Where follower denotes the name of a follower to synchronize. Not specifying any means synchronising all followers found in the system.

Relevant options:

  • -n, --dry-run: Load and process all unseen events for the selected followers, but roll back all changes at the end.
  • -v {0,1,2,3}, --verbosity {0,1,2,3}: Verbosity level; 0=minimal output, 1=normal output, 2=verbose output, 3=very verbose output.

For a full list of options, pass the --help flag to the command.

Examples

  • To synchronise all followers found in the runner:

    $ python manage.py sync_followers
    
  • To synchronise a single follower:

    $ python manage.py sync_followers TrainingSchool
    

The command supports the regular -v/--verbosity optional argument, as well as a -n/--dry-run flag.

Note that running the command in dry-run mode will pull and process every new event, though the changes will eventually be rolled back.

Error handling

Each selected follower should have its own chance at synchronisation. Therefore, the command will catch some exceptions on a per-follower basis and continue with the remaining followers.
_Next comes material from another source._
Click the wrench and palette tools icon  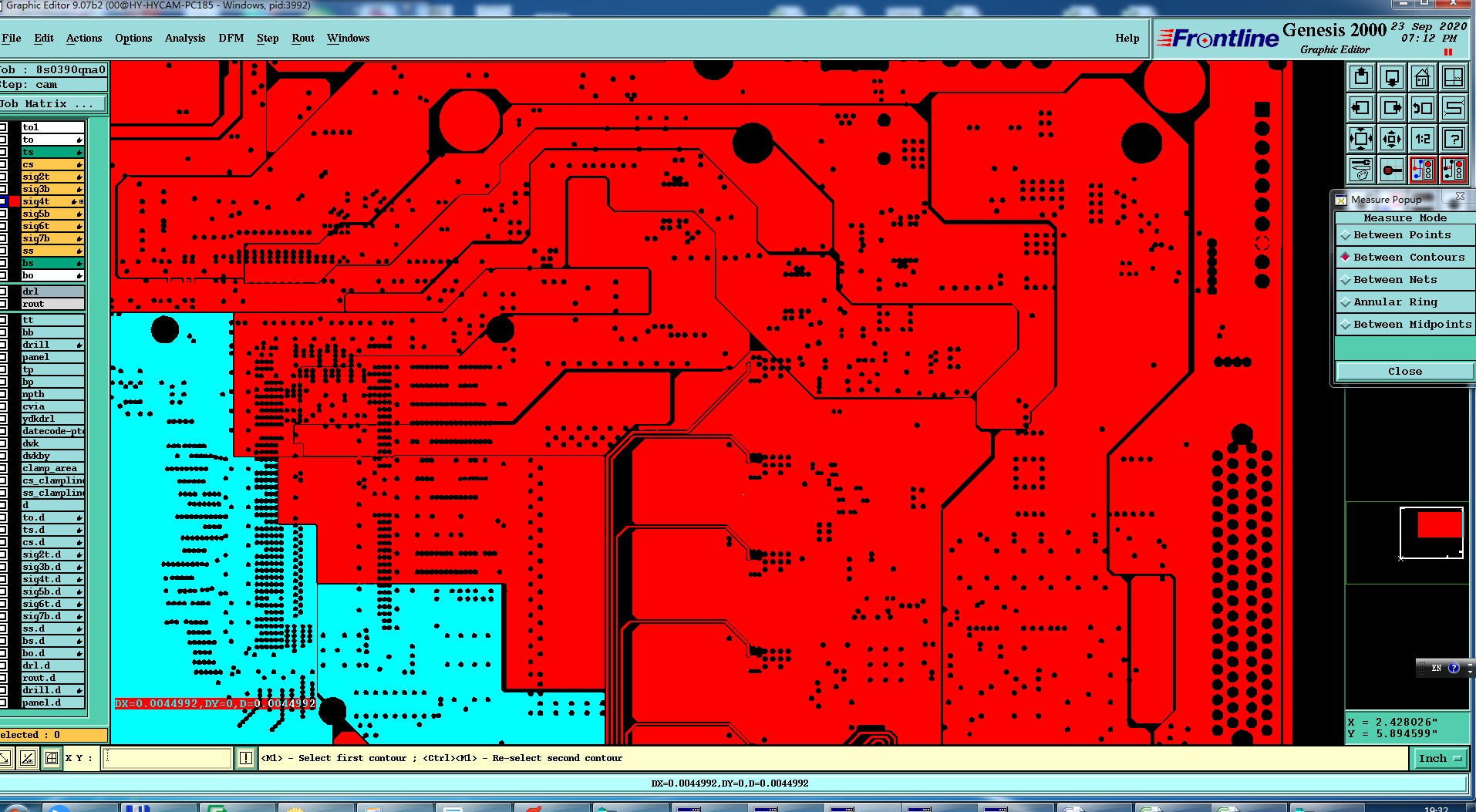pos(1361,170)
The base Django exceptions that are caught are EmptyResultSet, FieldDoesNotExist, FieldError, MultipleObjectsReturned, and ObjectDoesNotExist. The base exception EventSourcingError from the eventsourcing library is also caught per follower.

Configuration

This command needs to access a eventsourcing.system.Runner instance to query and act on its followers. The runner's system is additionally the one defining the pipes between leaders and followers.
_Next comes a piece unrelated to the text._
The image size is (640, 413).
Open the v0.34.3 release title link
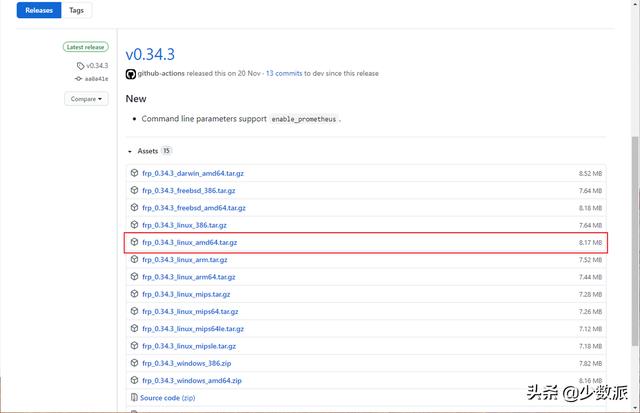tap(149, 52)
The default behaviour, without additional configuration, is to inspect all installed Django apps and look for an instance of eventsourcing.system.Runner. The attribute name does not matter as long as it is public (i.e. not start with an underscore).

# djangoproject/apps/my_es_app/apps.py
import eventsourcing.system
from django.apps import AppConfig


class MyEventSourcedAppConfig(AppConfig):
   name = 'my_event_sourced_app'
   runner: eventsourcing.system.Runner

   def ready(self) -> None:
       self.runner = eventsourcing.system.SingleThreadedRunner(
           eventsourcing.system.System(...)
       )

This is usually enough unless you i) have multiple runners defined in one or more apps, or ii) do not hold the runner(s) in Django apps. In which case, you should configure the Django setting EVENTSOURCING_RUNNER in one of two ways:

  1. Set EVENTSOURCING_RUNNER to an app name's attribute. This attribute must be a eventsourcing.system.Runner instance.

    # djangoproject/settings.py
    ...
    EVENTSOURCING_RUNNER = 'my_event_sourced_app.runner'
    
  2. Set EVENTSOURCING_RUNNER to a fully qualified function name. This function will be called without arguments and should return a eventsourcing.system.Runner instance.

    # djangoproject/settings.py
    ...
    EVENTSOURCING_RUNNER = 'djangoproject.runner_utils.get_runner'
    
    # djangoproject/runner_utils.py
    import eventsourcing.system
    
    
    def get_runner() -> eventsourcing.system.Runner:
       return ...
    

All runner classes shipped with the eventsourcing library are compatible.